— BIRMINGHAMThe arrival of a new music director is, by tradition, the occasion for an evening of cautious magnificence — a Mahler symphony, perhaps, or a Brahms concerto, the kind of programme designed to flatter the orchestra without testing the new partnership. Thursday evening's debut at Symphony Hall offered no such reassurance, and was the better for it.
The programme opened with a brief contemporary commission, a fifteen-minute work for full orchestra and amplified violin titled "The Broken String," by a composer in her early thirties whose name had, until last week, been familiar only to specialists. It is not, in any conventional sense, a curtain-raiser; it is a work of restless intelligence, structured around a single broken phrase that ricochets through the orchestra in fragments before being, in the final two minutes, only partially reassembled. It is the kind of piece that asks a great deal of an ensemble — and was here delivered with a clarity that suggested unusual rehearsal commitment.
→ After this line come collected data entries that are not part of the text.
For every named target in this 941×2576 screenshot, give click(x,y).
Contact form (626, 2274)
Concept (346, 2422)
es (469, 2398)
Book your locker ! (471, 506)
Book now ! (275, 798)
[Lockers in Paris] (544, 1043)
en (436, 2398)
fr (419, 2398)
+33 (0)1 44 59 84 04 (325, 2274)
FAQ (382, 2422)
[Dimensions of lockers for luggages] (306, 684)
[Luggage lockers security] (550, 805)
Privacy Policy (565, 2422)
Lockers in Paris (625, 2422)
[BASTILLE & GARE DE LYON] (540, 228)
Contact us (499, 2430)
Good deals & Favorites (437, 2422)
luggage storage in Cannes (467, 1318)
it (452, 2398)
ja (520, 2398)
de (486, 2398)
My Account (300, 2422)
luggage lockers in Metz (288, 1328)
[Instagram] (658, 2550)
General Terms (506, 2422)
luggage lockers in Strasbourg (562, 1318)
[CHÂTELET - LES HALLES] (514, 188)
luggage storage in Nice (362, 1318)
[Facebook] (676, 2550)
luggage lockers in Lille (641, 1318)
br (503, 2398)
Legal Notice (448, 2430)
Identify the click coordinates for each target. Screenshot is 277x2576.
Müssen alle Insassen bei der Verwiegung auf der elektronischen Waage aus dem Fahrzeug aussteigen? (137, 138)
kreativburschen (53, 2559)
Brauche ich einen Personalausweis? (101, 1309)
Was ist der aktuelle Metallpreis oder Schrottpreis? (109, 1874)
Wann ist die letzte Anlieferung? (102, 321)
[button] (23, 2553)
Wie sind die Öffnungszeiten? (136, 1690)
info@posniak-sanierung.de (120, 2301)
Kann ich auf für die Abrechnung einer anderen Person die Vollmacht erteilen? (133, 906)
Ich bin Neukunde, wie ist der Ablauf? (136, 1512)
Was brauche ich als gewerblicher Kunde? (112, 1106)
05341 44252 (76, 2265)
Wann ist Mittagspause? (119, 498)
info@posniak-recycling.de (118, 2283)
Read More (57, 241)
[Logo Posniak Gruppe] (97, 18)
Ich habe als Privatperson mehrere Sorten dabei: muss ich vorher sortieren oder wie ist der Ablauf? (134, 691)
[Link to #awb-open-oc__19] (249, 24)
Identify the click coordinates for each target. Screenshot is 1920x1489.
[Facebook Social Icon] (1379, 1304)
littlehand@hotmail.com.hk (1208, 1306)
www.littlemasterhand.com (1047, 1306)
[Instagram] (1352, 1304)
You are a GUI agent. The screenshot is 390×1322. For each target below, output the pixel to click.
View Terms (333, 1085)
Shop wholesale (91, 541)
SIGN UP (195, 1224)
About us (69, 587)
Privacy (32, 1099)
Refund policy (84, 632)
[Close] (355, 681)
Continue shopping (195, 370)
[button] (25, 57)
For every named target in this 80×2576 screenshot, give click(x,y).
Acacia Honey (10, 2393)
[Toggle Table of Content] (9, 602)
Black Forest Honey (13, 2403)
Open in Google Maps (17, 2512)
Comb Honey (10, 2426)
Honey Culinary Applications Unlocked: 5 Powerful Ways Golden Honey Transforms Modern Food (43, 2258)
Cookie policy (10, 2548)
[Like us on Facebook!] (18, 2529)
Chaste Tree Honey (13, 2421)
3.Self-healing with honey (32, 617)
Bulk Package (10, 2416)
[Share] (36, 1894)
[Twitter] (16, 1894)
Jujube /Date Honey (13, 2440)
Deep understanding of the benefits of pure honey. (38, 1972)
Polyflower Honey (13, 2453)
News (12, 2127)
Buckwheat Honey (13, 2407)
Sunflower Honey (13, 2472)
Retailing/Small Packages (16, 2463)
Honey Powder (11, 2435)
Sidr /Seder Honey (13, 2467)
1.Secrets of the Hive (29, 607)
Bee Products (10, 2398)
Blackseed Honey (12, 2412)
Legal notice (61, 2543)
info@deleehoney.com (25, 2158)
What followed, after the interval, was a Sibelius symphony of bracing severity. The new director's reading was leaner than the orchestra's traditional approach, with sharper attacks in the strings, more transparent textures from the woodwinds, and a refusal to indulge in the lush orchestral plush that Birmingham audiences have, over the years, come to expect. Reactions in the bar at the interval were divided. Reactions at the close of the symphony were not.
It is a performance one wants to hear again. The programme will be repeated on Saturday and broadcast next month.